╭─ EXERCISE MATERIALS

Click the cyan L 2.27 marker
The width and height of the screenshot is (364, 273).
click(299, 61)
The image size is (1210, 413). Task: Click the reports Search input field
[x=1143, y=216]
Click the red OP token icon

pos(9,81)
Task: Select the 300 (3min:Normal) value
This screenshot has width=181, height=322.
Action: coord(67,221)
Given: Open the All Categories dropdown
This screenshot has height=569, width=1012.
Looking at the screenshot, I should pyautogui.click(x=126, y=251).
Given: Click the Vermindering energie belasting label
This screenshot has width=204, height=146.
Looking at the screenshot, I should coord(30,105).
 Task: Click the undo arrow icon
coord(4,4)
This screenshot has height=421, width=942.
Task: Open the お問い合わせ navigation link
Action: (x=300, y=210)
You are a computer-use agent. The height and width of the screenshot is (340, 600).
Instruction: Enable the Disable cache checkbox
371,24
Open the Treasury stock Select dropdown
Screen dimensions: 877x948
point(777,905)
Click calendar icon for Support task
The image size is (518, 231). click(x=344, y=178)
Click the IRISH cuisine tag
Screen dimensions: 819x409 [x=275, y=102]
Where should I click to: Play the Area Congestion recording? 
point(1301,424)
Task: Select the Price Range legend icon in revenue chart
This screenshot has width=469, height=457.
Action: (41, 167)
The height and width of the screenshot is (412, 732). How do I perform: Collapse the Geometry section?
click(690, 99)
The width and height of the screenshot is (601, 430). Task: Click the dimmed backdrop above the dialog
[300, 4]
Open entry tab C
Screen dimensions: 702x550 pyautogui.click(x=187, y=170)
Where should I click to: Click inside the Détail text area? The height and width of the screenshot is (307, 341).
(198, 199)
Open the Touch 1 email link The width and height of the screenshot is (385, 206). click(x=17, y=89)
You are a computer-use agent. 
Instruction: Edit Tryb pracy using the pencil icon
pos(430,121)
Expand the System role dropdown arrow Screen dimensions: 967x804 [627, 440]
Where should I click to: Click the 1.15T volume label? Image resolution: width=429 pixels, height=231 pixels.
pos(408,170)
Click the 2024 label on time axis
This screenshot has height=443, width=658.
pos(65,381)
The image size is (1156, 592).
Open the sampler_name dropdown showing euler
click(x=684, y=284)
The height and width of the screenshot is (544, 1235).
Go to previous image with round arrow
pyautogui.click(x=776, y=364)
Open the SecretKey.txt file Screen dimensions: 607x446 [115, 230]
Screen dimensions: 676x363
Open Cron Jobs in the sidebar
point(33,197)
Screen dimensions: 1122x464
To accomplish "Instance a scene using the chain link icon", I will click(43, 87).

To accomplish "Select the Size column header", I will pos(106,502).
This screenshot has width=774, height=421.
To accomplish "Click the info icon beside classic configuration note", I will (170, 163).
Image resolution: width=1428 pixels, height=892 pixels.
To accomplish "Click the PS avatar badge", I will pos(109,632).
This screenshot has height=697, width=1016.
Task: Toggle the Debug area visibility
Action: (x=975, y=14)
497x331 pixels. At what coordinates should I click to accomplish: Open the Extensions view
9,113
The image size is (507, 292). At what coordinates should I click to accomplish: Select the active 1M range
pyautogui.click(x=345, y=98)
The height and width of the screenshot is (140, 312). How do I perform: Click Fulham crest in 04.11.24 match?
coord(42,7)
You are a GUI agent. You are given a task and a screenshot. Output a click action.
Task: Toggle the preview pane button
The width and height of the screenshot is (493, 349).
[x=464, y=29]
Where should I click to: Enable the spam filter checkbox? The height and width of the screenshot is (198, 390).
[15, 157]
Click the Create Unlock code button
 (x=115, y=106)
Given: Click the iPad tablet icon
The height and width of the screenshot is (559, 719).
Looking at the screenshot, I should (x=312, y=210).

╰─

[YOUR OBJECTIVE]:
Reproduce all the entries above. Match them exactly.

[TASK SOLUTION]:
Click the cyan L 2.27 marker
The width and height of the screenshot is (364, 273).
click(299, 61)
The image size is (1210, 413). Task: Click the reports Search input field
[x=1143, y=216]
Click the red OP token icon

pos(9,81)
Task: Select the 300 (3min:Normal) value
This screenshot has width=181, height=322.
Action: coord(67,221)
Given: Open the All Categories dropdown
This screenshot has height=569, width=1012.
Looking at the screenshot, I should pyautogui.click(x=126, y=251).
Given: Click the Vermindering energie belasting label
This screenshot has width=204, height=146.
Looking at the screenshot, I should coord(30,105).
 Task: Click the undo arrow icon
coord(4,4)
This screenshot has height=421, width=942.
Task: Open the お問い合わせ navigation link
Action: (x=300, y=210)
You are a computer-use agent. The height and width of the screenshot is (340, 600).
Instruction: Enable the Disable cache checkbox
371,24
Open the Treasury stock Select dropdown
Screen dimensions: 877x948
point(777,905)
Click calendar icon for Support task
The image size is (518, 231). click(x=344, y=178)
Click the IRISH cuisine tag
Screen dimensions: 819x409 [x=275, y=102]
Where should I click to: Play the Area Congestion recording? 
point(1301,424)
Task: Select the Price Range legend icon in revenue chart
This screenshot has width=469, height=457.
Action: (41, 167)
The height and width of the screenshot is (412, 732). How do I perform: Collapse the Geometry section?
click(690, 99)
The width and height of the screenshot is (601, 430). Task: Click the dimmed backdrop above the dialog
[300, 4]
Open entry tab C
Screen dimensions: 702x550 pyautogui.click(x=187, y=170)
Where should I click to: Click inside the Détail text area? The height and width of the screenshot is (307, 341).
(198, 199)
Open the Touch 1 email link The width and height of the screenshot is (385, 206). click(x=17, y=89)
You are a computer-use agent. 
Instruction: Edit Tryb pracy using the pencil icon
pos(430,121)
Expand the System role dropdown arrow Screen dimensions: 967x804 [627, 440]
Where should I click to: Click the 1.15T volume label? Image resolution: width=429 pixels, height=231 pixels.
pos(408,170)
Click the 2024 label on time axis
This screenshot has height=443, width=658.
pos(65,381)
The image size is (1156, 592).
Open the sampler_name dropdown showing euler
click(x=684, y=284)
The height and width of the screenshot is (544, 1235).
Go to previous image with round arrow
pyautogui.click(x=776, y=364)
Open the SecretKey.txt file Screen dimensions: 607x446 [115, 230]
Screen dimensions: 676x363
Open Cron Jobs in the sidebar
point(33,197)
Screen dimensions: 1122x464
To accomplish "Instance a scene using the chain link icon", I will click(43, 87).

To accomplish "Select the Size column header", I will pos(106,502).
This screenshot has width=774, height=421.
To accomplish "Click the info icon beside classic configuration note", I will (170, 163).
Image resolution: width=1428 pixels, height=892 pixels.
To accomplish "Click the PS avatar badge", I will pos(109,632).
This screenshot has height=697, width=1016.
Task: Toggle the Debug area visibility
Action: (x=975, y=14)
497x331 pixels. At what coordinates should I click to accomplish: Open the Extensions view
9,113
The image size is (507, 292). At what coordinates should I click to accomplish: Select the active 1M range
pyautogui.click(x=345, y=98)
The height and width of the screenshot is (140, 312). How do I perform: Click Fulham crest in 04.11.24 match?
coord(42,7)
You are a GUI agent. You are given a task and a screenshot. Output a click action.
Task: Toggle the preview pane button
The width and height of the screenshot is (493, 349).
[x=464, y=29]
Where should I click to: Enable the spam filter checkbox? The height and width of the screenshot is (198, 390).
[15, 157]
Click the Create Unlock code button
 (x=115, y=106)
Given: Click the iPad tablet icon
The height and width of the screenshot is (559, 719).
Looking at the screenshot, I should (x=312, y=210).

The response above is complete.